BACKGROUND: Type A acute aortic dissection (A-AAD), involving the ascending aorta, is a life-threatening disease. To detect A-AAD early and rapidly in patients with acute chest pain, especially in patients with acute myocardial infarction (AMI) secondary to A-AAD, we investigated values of combined use of the risk score and the ascending aorta diameter >40 mm for the early identification of A-AAD. METHODS: Our study retrospectively encompassed 239 patients with acute chest pain on admission to our hospital between July 2010 and December 2016. The risk score was calculated according to the aortic dissection detection (ADD) risk score system, and the ascending aorta diameter was accurately obtained from the transthoracic echocardiography (TTE).

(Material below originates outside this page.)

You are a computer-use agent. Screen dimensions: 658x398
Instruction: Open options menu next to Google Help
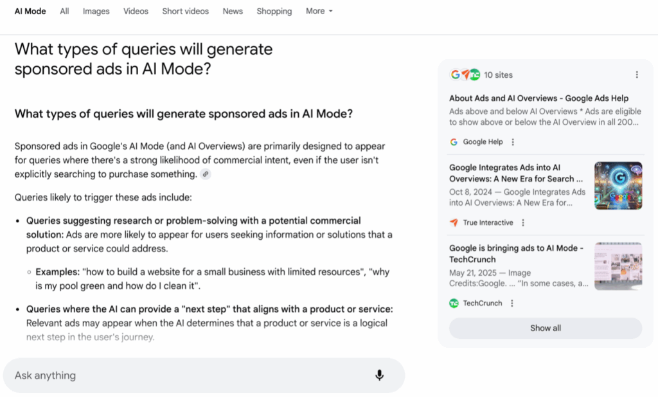513,142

RESULTS: A risk score ≥1 had an excellent sensitivity of 94.9% and a fair negative predictive value (NPV) of 77.8%, with a poor specificity of 8.7% and a positive predictive value (PPV) of 33.5% for the diagnosis of A-AAD. A risk score ≥2 had an excellent specificity of 91.3% and a fair NPV of 73.1%, whereas it had a lower sensitivity of 30.8% and a PPV of 63.2%. A risk score ≥1, combined with an ascending aorta diameter >40 mm, had a sensitivity, a specificity, a PPV, and an NPV of 84.6%, 87.6%, 76.7%, and 92.2% for the diagnosis of A-AAD, respectively. The combined use of a risk score ≥2 and an ascending aorta diameter >40 mm had an excellent specificity of 98.1% and a PPV of 86.4%, a fair NPV of 72.8%, and a poor sensitivity of 24.4% for the detection of A-AAD. Moreover, the omission diagnostic rate for A-AAD was significantly decreased from 33.3% to 7.4% using a risk score ≥1 combined with an ascending aorta diameter >40 mm in patients with AMI secondary to A-AAD. CONCLUSIONS: The combined use of an ADD risk score ≥1 and an ascending aorta diameter >40 mm was highly indicative of A-AAD in patients presenting with acute chest pain, especially in patients with AMI secondary to A-AAD, which urgently needed computed tomography angiography (CTA) or magnetic resonance imaging (MRI) to confirm the diagnosis of A-AAD.